Material provided:
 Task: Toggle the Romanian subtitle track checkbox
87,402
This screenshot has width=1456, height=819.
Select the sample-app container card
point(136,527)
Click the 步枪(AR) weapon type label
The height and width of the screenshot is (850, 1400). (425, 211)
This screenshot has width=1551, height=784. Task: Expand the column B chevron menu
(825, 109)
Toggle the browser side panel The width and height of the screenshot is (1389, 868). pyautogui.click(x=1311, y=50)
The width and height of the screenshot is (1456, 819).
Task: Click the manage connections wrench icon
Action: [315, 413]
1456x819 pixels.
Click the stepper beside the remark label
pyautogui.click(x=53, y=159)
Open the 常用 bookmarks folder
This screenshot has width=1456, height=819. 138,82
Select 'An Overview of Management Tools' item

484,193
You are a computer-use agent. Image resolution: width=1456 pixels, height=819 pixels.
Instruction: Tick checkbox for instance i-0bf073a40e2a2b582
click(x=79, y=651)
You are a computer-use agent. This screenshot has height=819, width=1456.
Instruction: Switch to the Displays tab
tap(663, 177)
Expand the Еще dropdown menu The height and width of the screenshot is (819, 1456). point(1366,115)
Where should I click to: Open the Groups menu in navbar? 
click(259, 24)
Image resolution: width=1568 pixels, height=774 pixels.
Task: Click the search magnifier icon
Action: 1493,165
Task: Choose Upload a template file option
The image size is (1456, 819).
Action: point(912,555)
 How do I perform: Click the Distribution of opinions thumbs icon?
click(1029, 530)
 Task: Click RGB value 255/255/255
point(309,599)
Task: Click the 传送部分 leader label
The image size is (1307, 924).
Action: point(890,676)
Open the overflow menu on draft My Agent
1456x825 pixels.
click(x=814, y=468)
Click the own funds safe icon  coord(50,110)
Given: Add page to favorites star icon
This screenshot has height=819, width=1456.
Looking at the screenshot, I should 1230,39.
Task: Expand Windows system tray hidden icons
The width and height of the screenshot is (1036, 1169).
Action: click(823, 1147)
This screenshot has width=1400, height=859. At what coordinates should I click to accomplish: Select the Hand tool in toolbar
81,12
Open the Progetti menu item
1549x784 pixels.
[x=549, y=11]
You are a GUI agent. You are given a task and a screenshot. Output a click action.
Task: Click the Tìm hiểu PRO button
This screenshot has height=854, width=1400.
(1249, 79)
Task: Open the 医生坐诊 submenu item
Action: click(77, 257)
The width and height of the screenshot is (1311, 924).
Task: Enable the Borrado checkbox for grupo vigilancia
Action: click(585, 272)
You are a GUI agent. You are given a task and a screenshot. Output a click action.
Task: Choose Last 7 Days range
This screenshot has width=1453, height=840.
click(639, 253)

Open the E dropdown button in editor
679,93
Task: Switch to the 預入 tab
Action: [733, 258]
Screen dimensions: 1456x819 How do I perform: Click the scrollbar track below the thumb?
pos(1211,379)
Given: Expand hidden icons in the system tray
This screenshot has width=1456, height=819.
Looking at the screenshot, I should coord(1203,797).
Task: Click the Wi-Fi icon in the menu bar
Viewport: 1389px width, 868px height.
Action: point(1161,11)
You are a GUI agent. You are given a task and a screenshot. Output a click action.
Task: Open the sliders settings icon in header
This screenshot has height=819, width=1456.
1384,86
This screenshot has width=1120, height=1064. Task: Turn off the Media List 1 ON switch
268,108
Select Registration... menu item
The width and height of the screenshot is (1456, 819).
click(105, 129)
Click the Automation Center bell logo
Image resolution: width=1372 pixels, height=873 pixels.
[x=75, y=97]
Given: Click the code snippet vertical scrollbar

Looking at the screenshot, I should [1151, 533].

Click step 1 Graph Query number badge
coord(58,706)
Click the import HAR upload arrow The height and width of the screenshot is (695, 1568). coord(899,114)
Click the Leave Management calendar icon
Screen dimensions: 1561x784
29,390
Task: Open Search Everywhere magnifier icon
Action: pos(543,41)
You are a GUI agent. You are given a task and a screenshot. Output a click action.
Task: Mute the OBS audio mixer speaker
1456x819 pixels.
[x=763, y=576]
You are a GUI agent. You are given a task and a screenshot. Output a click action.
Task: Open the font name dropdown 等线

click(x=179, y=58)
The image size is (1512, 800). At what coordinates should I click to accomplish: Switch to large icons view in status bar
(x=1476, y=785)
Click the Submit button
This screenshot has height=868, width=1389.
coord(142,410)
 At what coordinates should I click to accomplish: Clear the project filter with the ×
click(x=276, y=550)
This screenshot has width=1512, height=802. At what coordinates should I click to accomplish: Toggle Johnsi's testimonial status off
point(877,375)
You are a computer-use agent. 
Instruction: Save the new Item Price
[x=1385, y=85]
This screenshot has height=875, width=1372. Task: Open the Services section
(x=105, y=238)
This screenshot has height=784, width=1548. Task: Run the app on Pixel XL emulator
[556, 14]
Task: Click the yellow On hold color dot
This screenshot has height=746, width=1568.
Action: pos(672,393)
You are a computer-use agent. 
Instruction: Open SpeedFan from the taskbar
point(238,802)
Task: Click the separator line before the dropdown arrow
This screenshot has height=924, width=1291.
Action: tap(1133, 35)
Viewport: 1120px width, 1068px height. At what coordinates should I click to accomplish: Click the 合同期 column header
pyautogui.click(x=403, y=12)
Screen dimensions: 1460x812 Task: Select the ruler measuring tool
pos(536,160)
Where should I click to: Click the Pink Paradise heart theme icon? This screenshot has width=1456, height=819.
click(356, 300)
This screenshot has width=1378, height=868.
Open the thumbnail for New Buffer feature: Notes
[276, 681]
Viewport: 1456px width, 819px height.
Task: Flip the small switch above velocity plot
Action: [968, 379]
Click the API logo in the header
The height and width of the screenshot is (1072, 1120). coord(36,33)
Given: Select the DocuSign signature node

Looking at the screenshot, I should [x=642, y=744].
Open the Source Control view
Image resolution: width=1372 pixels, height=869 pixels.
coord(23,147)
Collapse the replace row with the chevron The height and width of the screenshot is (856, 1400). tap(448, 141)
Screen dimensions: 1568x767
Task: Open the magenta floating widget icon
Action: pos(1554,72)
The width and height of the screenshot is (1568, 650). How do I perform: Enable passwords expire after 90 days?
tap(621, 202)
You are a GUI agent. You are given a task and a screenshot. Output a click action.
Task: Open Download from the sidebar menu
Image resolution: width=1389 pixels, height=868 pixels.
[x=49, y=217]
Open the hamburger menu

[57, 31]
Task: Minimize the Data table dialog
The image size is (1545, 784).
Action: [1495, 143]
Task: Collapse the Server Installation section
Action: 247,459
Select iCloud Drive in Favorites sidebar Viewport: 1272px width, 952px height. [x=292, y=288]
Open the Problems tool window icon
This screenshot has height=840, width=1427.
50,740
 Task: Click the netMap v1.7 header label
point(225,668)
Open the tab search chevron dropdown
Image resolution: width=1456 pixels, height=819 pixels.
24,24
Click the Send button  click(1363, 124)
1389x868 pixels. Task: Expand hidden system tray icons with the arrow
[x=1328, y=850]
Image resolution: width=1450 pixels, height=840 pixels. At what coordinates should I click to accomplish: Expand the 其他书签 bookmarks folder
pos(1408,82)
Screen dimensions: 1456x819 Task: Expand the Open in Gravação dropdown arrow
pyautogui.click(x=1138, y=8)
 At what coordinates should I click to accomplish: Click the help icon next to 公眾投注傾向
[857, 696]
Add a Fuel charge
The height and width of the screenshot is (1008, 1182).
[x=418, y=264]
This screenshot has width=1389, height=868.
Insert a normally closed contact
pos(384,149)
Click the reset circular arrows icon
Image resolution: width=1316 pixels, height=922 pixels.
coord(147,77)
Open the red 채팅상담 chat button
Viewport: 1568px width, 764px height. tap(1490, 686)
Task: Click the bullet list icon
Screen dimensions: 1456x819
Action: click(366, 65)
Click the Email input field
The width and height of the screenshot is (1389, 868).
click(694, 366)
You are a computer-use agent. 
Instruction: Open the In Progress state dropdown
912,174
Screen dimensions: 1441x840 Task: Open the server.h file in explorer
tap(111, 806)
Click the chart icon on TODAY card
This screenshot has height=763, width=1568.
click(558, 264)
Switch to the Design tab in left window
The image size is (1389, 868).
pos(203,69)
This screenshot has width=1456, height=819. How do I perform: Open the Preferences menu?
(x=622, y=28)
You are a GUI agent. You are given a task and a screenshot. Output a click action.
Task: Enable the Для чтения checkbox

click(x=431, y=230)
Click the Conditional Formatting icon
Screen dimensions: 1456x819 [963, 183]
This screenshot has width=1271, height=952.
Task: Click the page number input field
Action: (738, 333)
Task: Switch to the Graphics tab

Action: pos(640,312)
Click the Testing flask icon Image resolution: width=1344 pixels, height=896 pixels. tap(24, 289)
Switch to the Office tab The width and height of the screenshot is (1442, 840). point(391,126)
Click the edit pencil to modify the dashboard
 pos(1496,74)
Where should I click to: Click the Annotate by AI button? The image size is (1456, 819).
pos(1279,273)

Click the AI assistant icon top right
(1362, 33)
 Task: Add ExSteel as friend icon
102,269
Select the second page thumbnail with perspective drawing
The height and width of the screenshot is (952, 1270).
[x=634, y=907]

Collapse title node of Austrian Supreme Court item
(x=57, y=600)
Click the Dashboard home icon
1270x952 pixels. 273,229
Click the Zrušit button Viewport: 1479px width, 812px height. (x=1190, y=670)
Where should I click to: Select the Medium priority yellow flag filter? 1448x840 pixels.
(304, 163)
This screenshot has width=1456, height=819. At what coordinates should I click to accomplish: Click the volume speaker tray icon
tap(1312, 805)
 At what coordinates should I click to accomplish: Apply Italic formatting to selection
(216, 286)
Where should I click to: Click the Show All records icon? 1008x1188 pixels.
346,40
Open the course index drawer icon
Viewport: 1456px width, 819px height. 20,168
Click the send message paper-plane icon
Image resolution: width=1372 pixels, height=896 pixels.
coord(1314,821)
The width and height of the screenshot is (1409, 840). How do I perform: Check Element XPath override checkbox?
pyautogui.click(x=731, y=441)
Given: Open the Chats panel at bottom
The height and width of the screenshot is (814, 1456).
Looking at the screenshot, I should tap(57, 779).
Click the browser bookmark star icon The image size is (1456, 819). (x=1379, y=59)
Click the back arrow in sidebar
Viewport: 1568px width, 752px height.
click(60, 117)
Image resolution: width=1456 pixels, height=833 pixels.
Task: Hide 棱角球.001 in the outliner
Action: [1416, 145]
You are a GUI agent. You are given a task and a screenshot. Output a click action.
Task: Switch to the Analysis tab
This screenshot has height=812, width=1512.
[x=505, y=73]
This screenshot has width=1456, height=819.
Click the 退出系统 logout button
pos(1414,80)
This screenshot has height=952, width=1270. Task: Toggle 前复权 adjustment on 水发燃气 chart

What you need to do: Wherever the word "Choose" appears in the listing above, copy that line.

Finished exercise:
Task: Choose Upload a template file option
Task: Choose Last 7 Days range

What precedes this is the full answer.